以上のような傾向を踏まえて、規模間格差による規模の経済性をみてみよう。
 経産牛1頭当たりの産乳量は、各類型内において階層間ごとのばらつきがみられる。草地依存型では、10〜20頭層が5,000sを下回る低乳量水準であるのに対して、60頭以上層では8,362sの高乳量を実現している。耕地依存型や流通飼料依存型でも60頭以上層で8,000sを越える産乳量を実現しており、大規模層での産乳量水準の高さが特筆される。こうした階層での集計件数がやや少ない面はあるが、流通飼料依存型の60頭以上層のように、集計件数の比較的多い階層でも高産乳量水準を実現している。各類型とも概ね小規模層よりも大規模の産乳量水準が高いといえる。専業化した酪農の規模拡大は、産乳量水準の低下がそれほど顕在化することなく進行していると推測できる。逆に、先述の草地依存型および耕地依存型の10〜20頭層のように、5,000s以下や6,000s台の低産乳量水準あることから、小規模層での生産性の低さが指摘できよう。
 経産牛1頭当たりの購入飼料費を類型別にみると、草地依存型では40〜50頭層が25.8万円と最も低く、50〜60頭層の38.1万円が最も高い。耕地依存型では10〜20頭層の30.2万円が最も低く、60頭以上層が37.6万円と最も高い。

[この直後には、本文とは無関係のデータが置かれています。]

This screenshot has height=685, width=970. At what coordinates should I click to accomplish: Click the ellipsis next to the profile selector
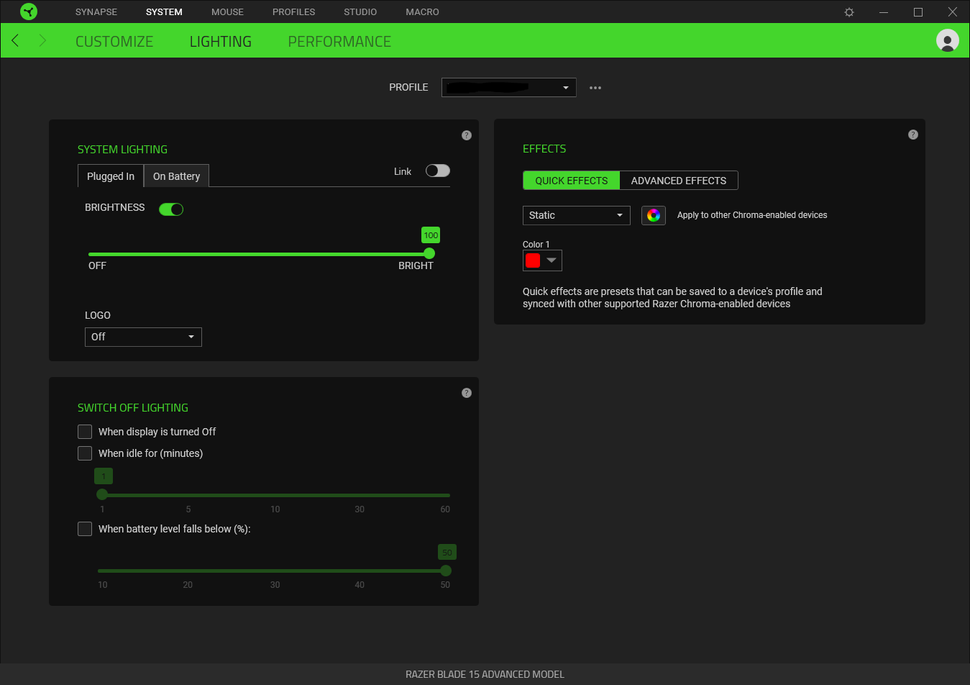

流通飼料依存型は、20〜30頭層が38.1万円と最も低く、50〜60頭層が41.3万円と最も高い。階層間での明瞭な傾向は読み取れない。
 経産牛1頭当たりの建物施設・機器具・車両の減価償却費は、各類型とも階層間のばらつきが大きく、大規模層での費用節減の傾向はみられない。その限りでいうならば、単位当たりの固定費の節減による規模の経済性がみられないといえる。